**A run of records**
"""

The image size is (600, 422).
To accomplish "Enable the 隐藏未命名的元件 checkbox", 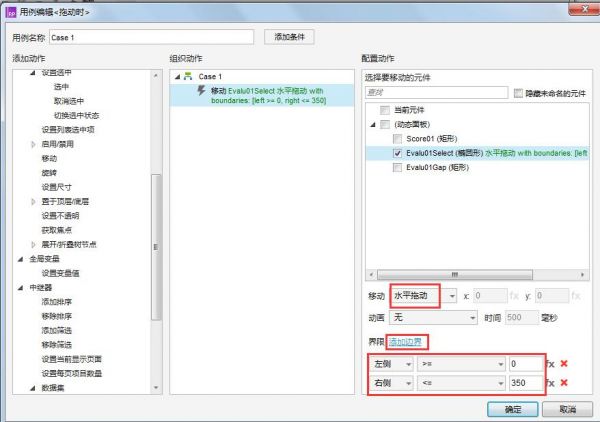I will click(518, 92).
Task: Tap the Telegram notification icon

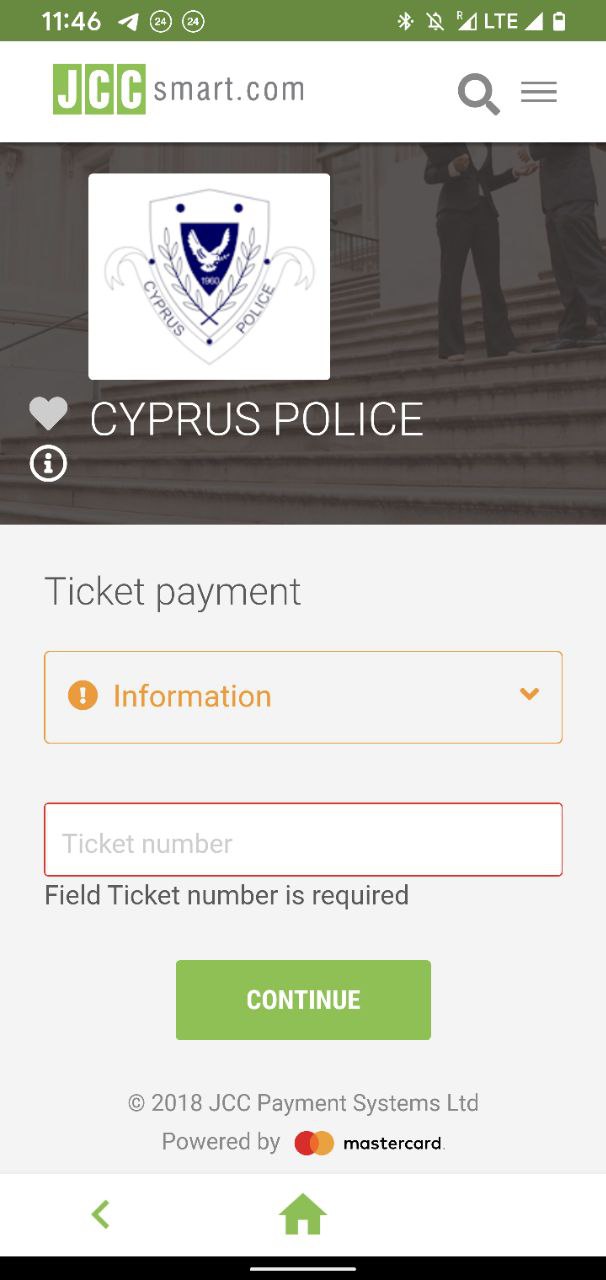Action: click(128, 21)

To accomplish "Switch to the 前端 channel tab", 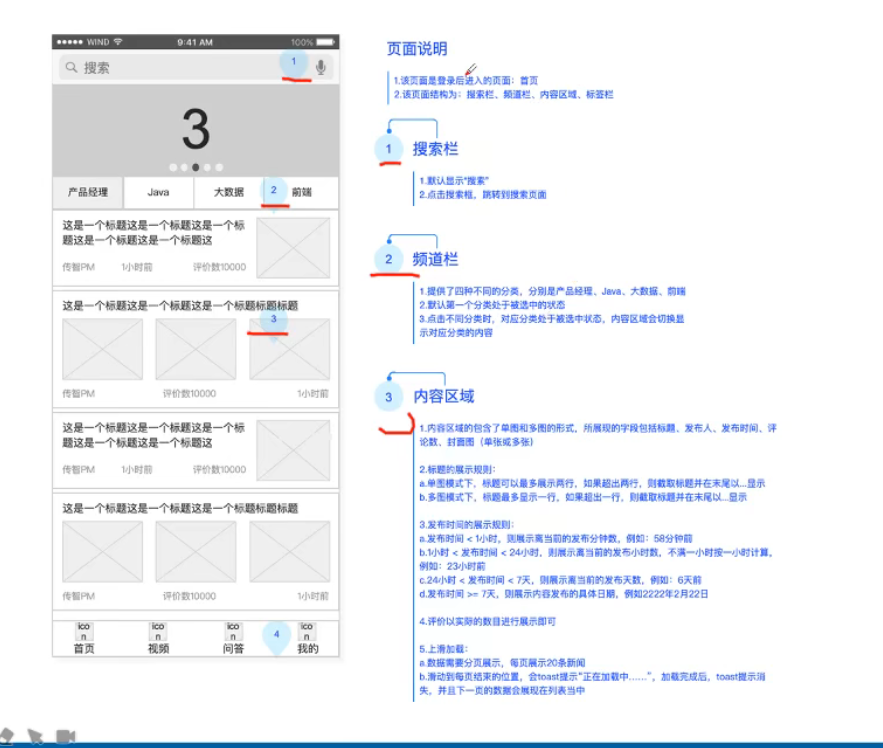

"""

**WRITTEN PROBLEM**
Rewrite the lines from the one containing "Task: Tap the Telegram notification icon" through the end of the data, both included, as a numbered list. Skip blank lines and leave the pictures out.

**THE OUTPUT**
1. Task: Tap the Telegram notification icon
2. Action: click(128, 21)
3. To accomplish "Switch to the 前端 channel tab", 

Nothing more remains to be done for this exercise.